Today is the day that I got to pick the lucky winner for the Vegan Unplugged book giveaway. The lucky winner is… Karen Levine! I will be mailing out her copy of the book tomorrow but don’t be sad if you did not win you can buy your own copy, just click the hyperlinked text above and get yourself a great book on how to be more prepared should a disaster of some sort hit where you live.
I have to say again how much I love this book! Even if you do not have every ingredient for every recipe from the book inside of your pantry you will still be inspired to improvise by using what you have on hand. It really opens up your creative mind juices and gets you thinking of all the amazing things you could create just from the stuff you have sitting in your cupboards. I wanted to share one of the many many wonderful recipes in this book with you so today I whipped up the Rice Noodles with Spicy Peanut Sauce and it seriously took me only 16 minutes to make this wonderfully tasty dish that looks like it is from a 4 star restaurant. What do you expect from the recipe author of this book, she is a chef!!
I did not have a can of stir-fry vegetables handy but I did have a bag of frozen ones so I used that. The book tells you that you should always use the fridge/frozen things first since they would go bad and I have had those veggies just a few months short of too long anyway so I’m glad I used them. They still tasted great, especially with the delightful sauce that covers it all.

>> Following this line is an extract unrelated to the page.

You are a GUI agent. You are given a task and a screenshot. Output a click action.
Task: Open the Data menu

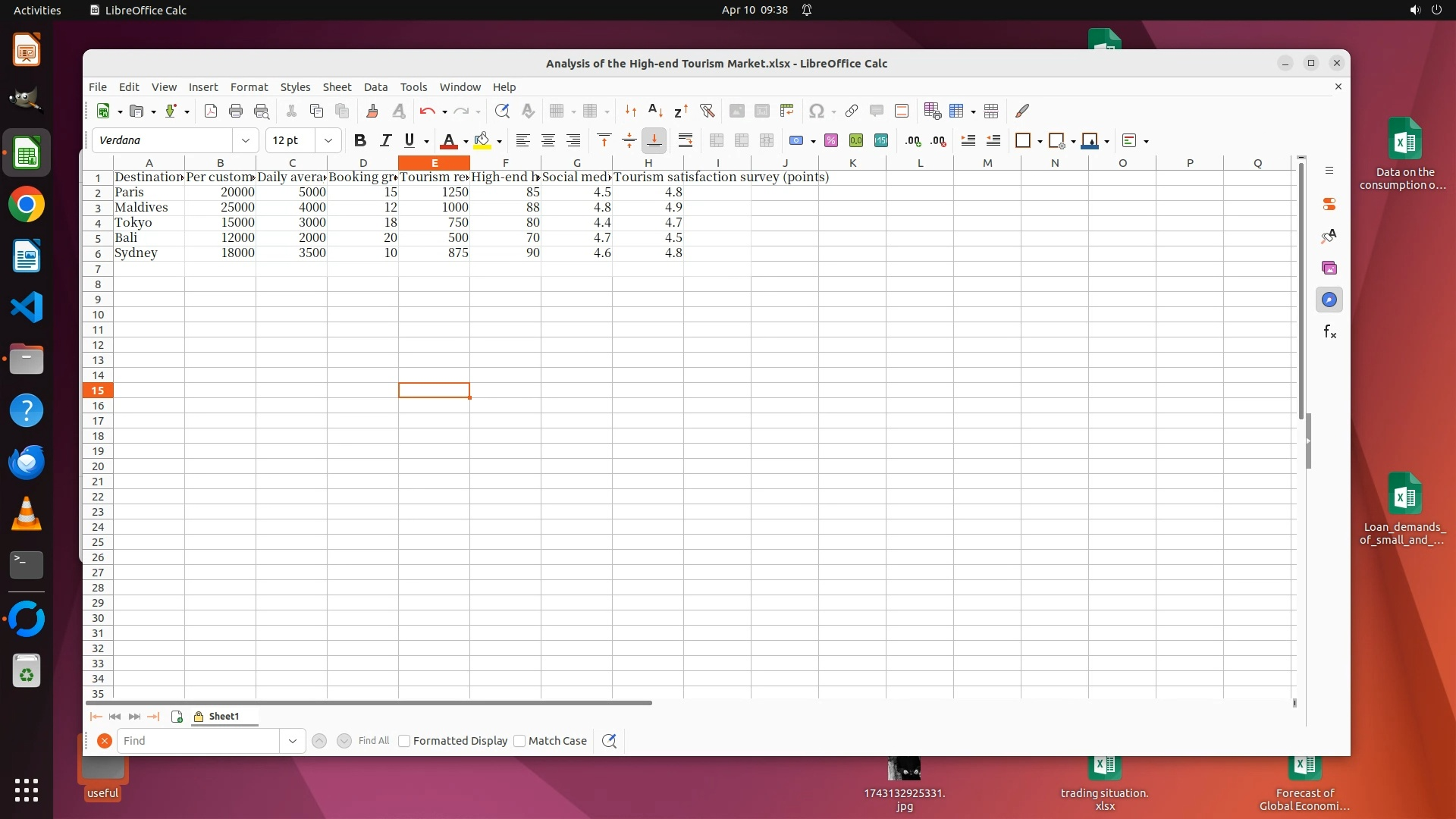[375, 87]
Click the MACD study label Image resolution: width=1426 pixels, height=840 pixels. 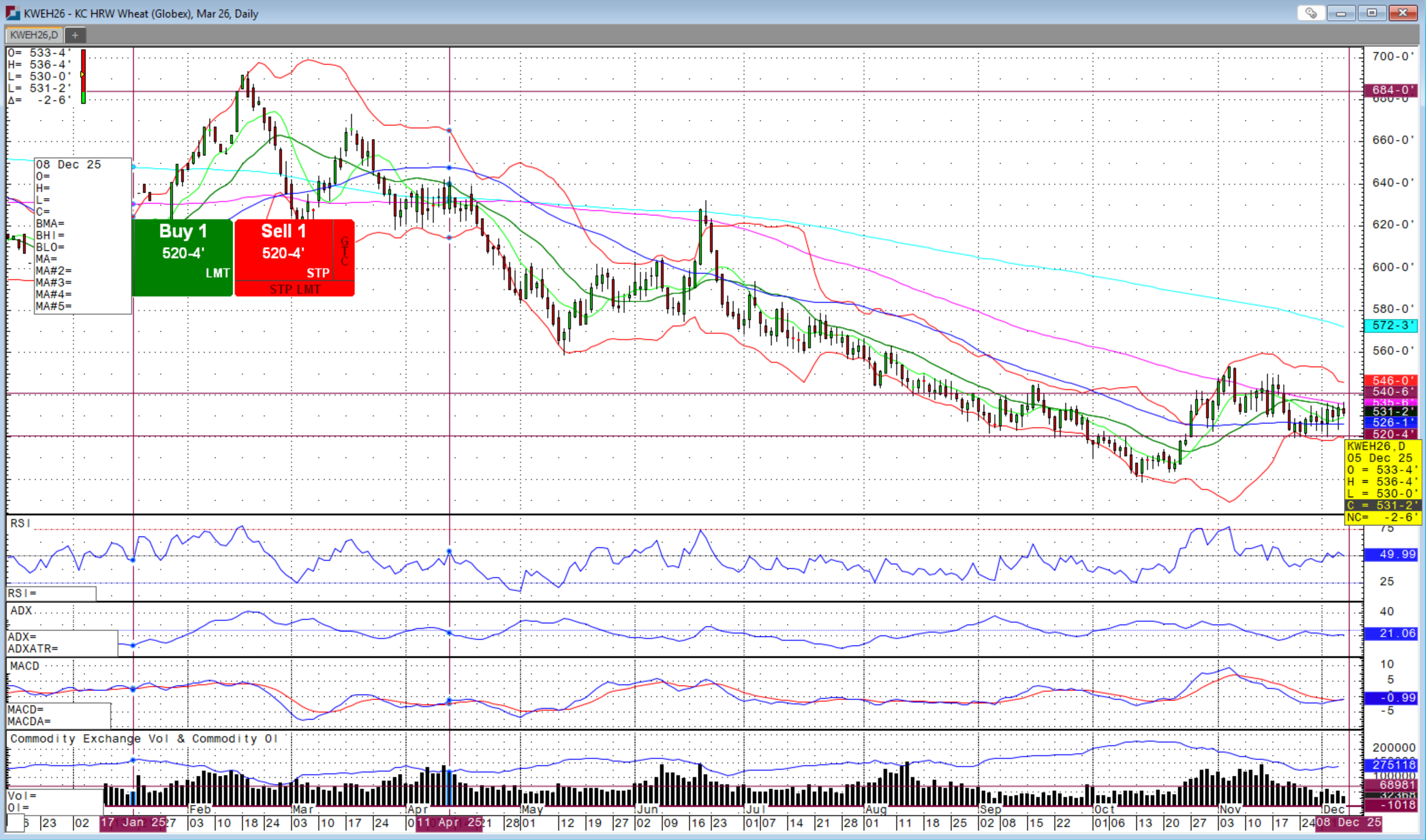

Try this recipe to see how quick, easy and luscious pantry cruise can be and then buy the book and try even more of them for yourself.
Rice Noodles with Spicy Peanut Sauce
8 ounces thin rice noodles
1/2 cup peanut butter
3 Tablespoons soy sauce
1 Tablespoon rice vinegar
1 teaspoon brown sugar
1/2 teaspoon red pepper flakes, or to taste
1 cup water
1 (15-ounces) can stir-fry vegetables, drained
2 Tablespoons chopped roasted peanuts
Soak the noodles in boiling water until soft, about 15 minutes. While the noodles are softening, prepare the sauce.
In a bowl, whisk together the peanut butter, soy sauce, vinegar, sugar, red pepper flakes, and 1/2 cup of the water. Blend until smooth.
Transfer the peanut sauce to a large pot and stir in as much of the remaining water as needed to give it a desirable consistency. Heat the sauce over low heat, stirring until it is hot. Stir in the vegetables and heat through until hot. Keep warm.
Drain the softened noodles and add to the pot. Toss gently to combine with the peanut sauce. Serve sprinkled with the peanuts. ENJOY!